INSTRUCTIONS TO FOLLOW — Give again every line from the one containing "Image resolution: width=720" through the one containing "coord(90,103)", both included, and leave the pictures out.

SOURCE DATA —
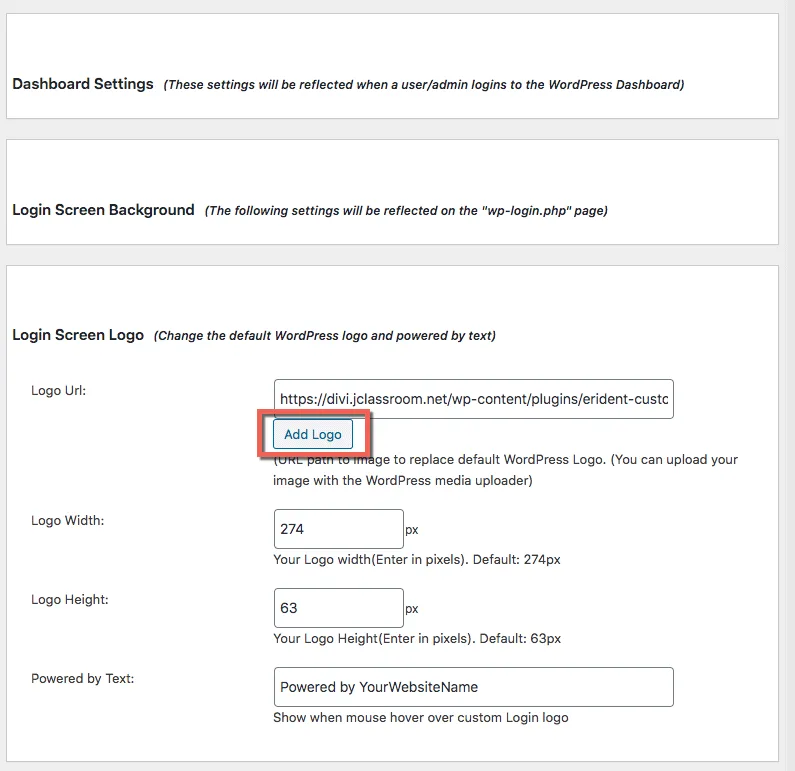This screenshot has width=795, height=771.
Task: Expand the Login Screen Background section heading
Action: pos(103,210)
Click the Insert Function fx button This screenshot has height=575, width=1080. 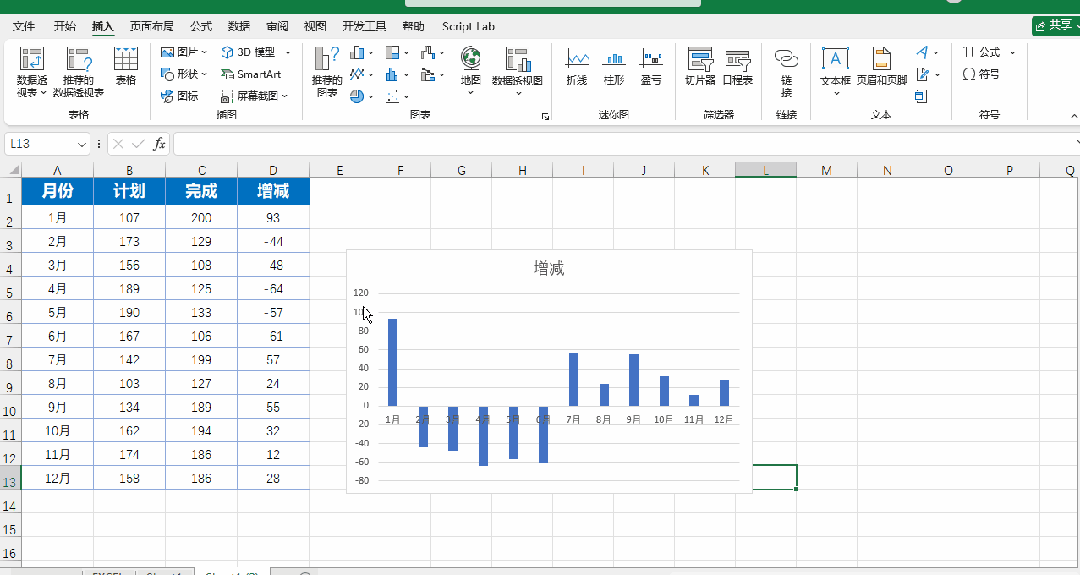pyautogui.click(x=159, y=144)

* * *

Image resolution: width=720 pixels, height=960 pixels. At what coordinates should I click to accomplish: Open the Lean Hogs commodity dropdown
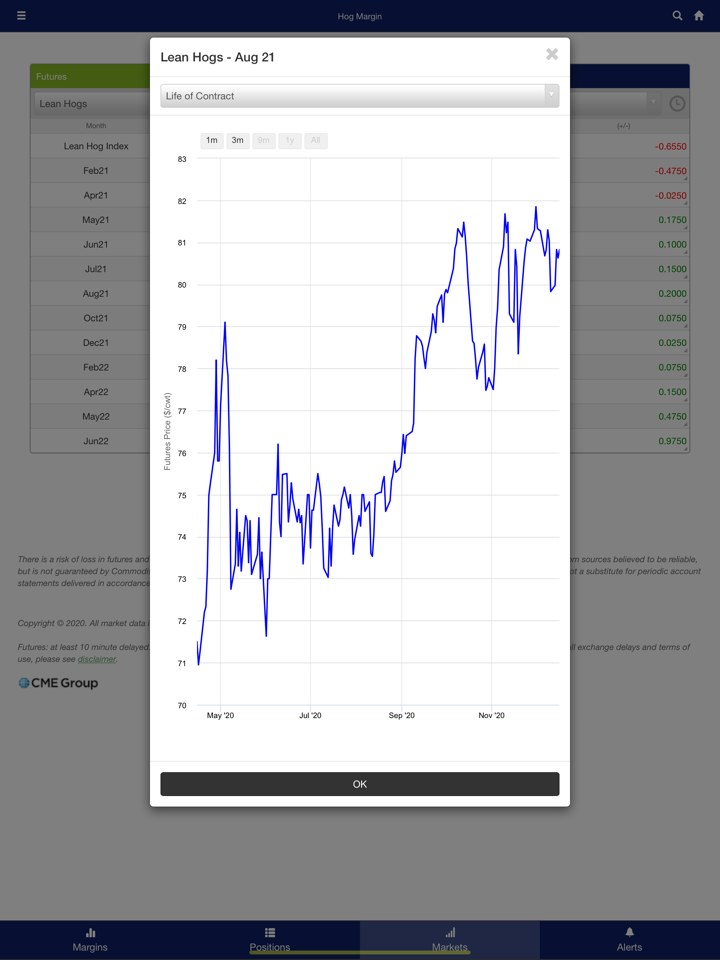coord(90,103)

OUTPUT BELOW —
Image resolution: width=720 pixels, height=960 pixels. At what coordinates should I click to accomplish: Open the Lean Hogs commodity dropdown
coord(90,103)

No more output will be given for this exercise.